It's a little bit easier for us to kind of freeform talk about a few things. But for those listeners who have been seeing our logo for some time on the podcast feeds, just FYI, there'll be a change to that coming up, but no need to swap out our feed or anything. That should be good. We're still doing great things with the changelog, and they've made a few changes to their shows and their lineup, publishing them in different ways.
They have a show about that if you want to learn about it, but we'll still be going strong and excited kind of for probably a much needed refresh. I don't know. I think it's been like six and a half years or something, hasn't it, Chris? It has been, but we can change in six and a half years.
I don't know. Yeah. I mean, six and a half years in GPU time is a long time. Yeah, that's expensive.
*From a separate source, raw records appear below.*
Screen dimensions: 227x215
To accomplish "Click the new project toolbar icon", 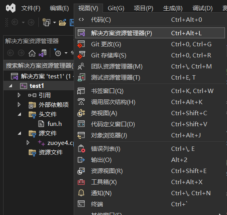I will (46, 22).
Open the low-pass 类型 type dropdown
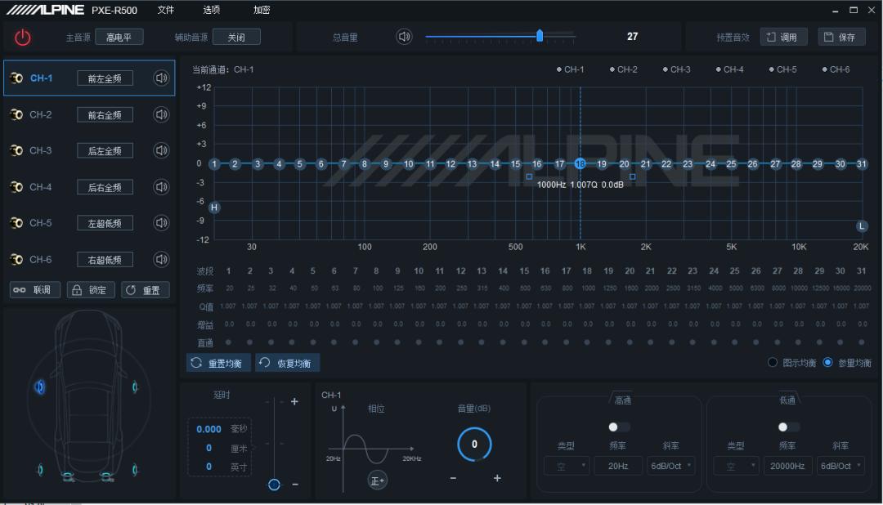Viewport: 883px width, 505px height. point(736,466)
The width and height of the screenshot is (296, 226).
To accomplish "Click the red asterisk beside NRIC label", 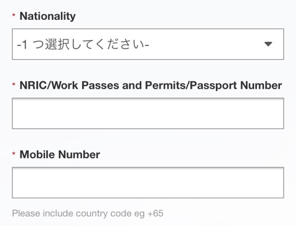I will (x=14, y=84).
Yeah. So, yeah, just FYI, longtime listeners, to be aware, you might, you might scroll through your podcast app, look for a look for a new logo sometime in the near future. But yeah, I think, obviously, that's bigger news than DeepSeek, but I guess we can devote most of the episode to what is the story of our week, couple weeks, and who knows how long, which has been DeepSeek R1. I know this is, you know, I was thinking as we were saying that speaking of GPU time, in this case, maybe a lot less GPU time.
Yeah, a lot less on maybe an unclear amount. That's true. Good point. They only talked about the final run that was successful in terms of the spend on it.
So, yeah. Well, I guess we're getting ahead of ourselves for those who are not as familiar with it. Yeah, so for those, probably many of those that are listening to this particular episode have come across DeepSeek. But for those that have not seen anything, maybe you've been under a rock somewhere.
Chris, what are we talking about with DeepSeek? So we have, there's a Chinese startup that we're talking about here that has released a large generative model, LLM, that is, I guess, and I'm going to gloss over some stuff right here just because we'll dive into the specifics, but is very highly performative. It's comparable to the best models that OpenAI has had out there. But the thing that's really rocked everybody's world is the fact that it was trained at much, much less cost, at least the parts we know, which we'll dive into that detail as we said.
There's some things we know and there's some things we don't know, but it appears to have been achieved at a much, much lower cost than all of the competing models from anywhere in the world up to this point. And so in short, the AI world, and I guess everybody outside the AI world that cares about this stuff is in this giant debate and conversation about the implications. Is it a big deal? Not such a big deal?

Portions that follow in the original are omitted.